While the similarities in appearance and meaning of the Fleur de lis symbol in pre-Columbian art may be entirely coincidental, logic would argue with it. We have to keep in consideration of the possibility of ancient transoceanic contact with the Americas prior to the arrival of Columbus. Descendants of the Mesoamerican god-king Quetzalcoatl, and thus all Mesoamerican kings or rulers, were also identified with the trefoil, or Fleur de lis symbol.
From its earliest records it was also the flower of Hera, the Greek moon goddess, and it has been the symbol of purity and it was accordingly readily adopted (or stolen) by the Church to associate the Virgin Mary's sanctity.
One LEGEND identifies it as the golden lily given at his baptism to Clovis, the merovingian king of the Franks (466–511), by the Virgin Mary as a symbol of his purification upon his conversion to Christianity.
The lily was also said to have sprung from the tears shed by Eve as she left Eden.. It was sometimes used in relation to Gabriel and the Annunciation, where he declares that Mary will conceive and give birth to Jesus.
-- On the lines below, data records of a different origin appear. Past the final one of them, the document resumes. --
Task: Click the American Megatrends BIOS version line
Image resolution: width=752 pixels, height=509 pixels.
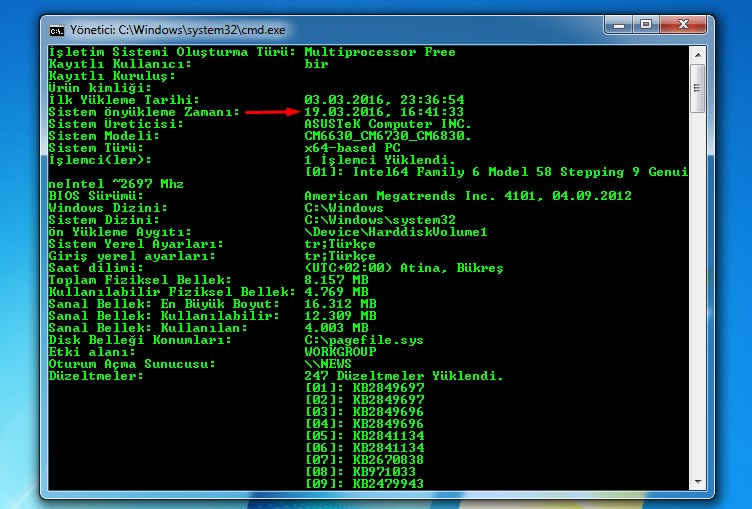Action: coord(440,196)

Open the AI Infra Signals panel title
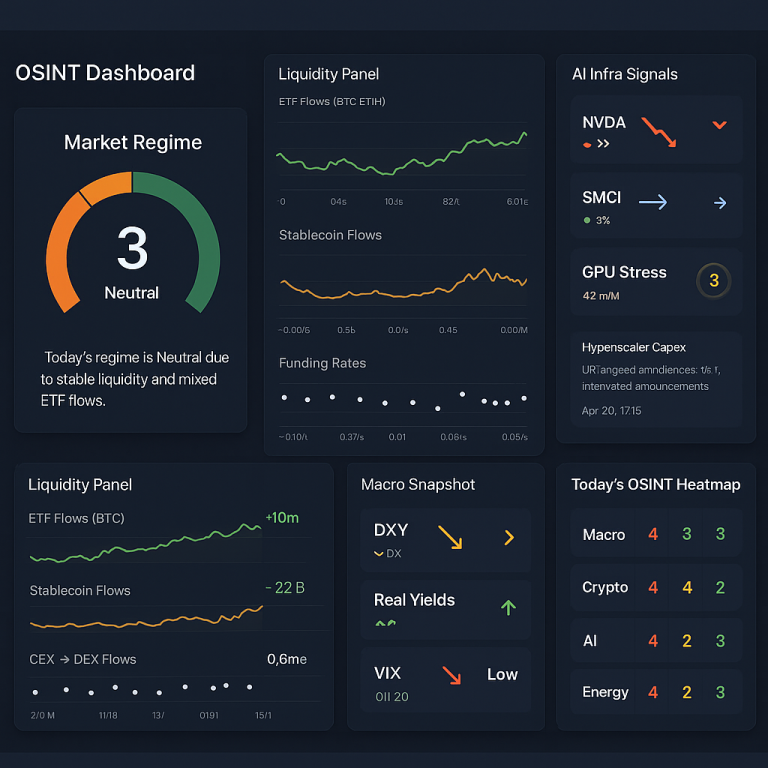pyautogui.click(x=624, y=74)
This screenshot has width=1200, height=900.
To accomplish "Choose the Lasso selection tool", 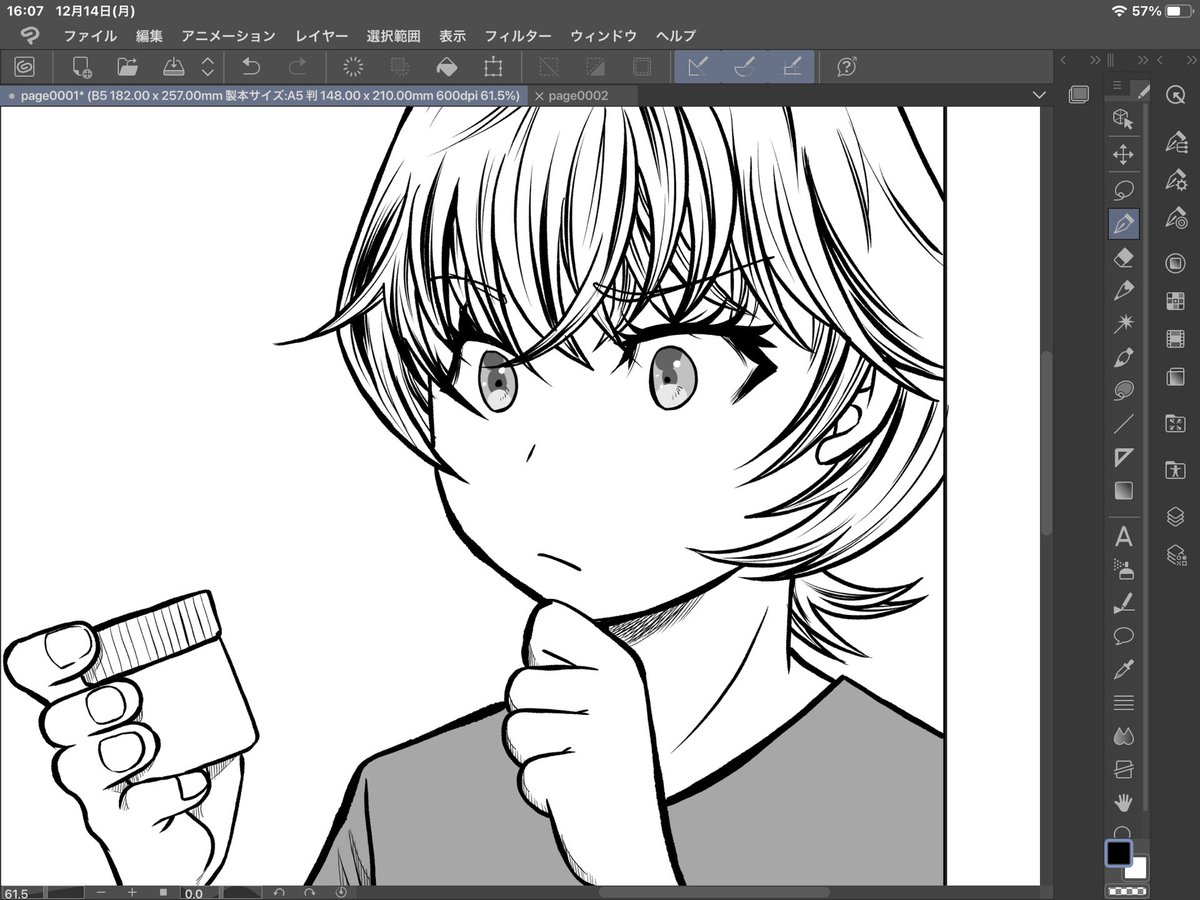I will coord(1124,189).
It is also said that the three petals and three sepals (the leaves below the petals) are a tribute to the trinity; that is the Father, the Son, and the Holy Spirit.
Paintings of Joan of Arc depicting her carrying a white banner with the French royal emblem of the fleur-de-lis, when she led troops to victory of the English in support of Charles VII, in his quest for the French throne.
During medieval era, the three leaves seems to represent also the three social classes of society: those who worked, those who fought, and those who prayed. It is a stylized emblem or device much used in ornamentation and, particularly, in heraldry, long associated with the French crown, and it is said to signify perfection, light and life.
In the twelfth century, either King Louis VI or King Louis VII became the first French King to use the fleur-de-lis on his shield. English kings later used the symbol on their coats of arms to emphasize their claim to the throne of France. It appear also in the arms of the King of Spain and the Grand Duke of Luxembourg and members of the House of Bourbon.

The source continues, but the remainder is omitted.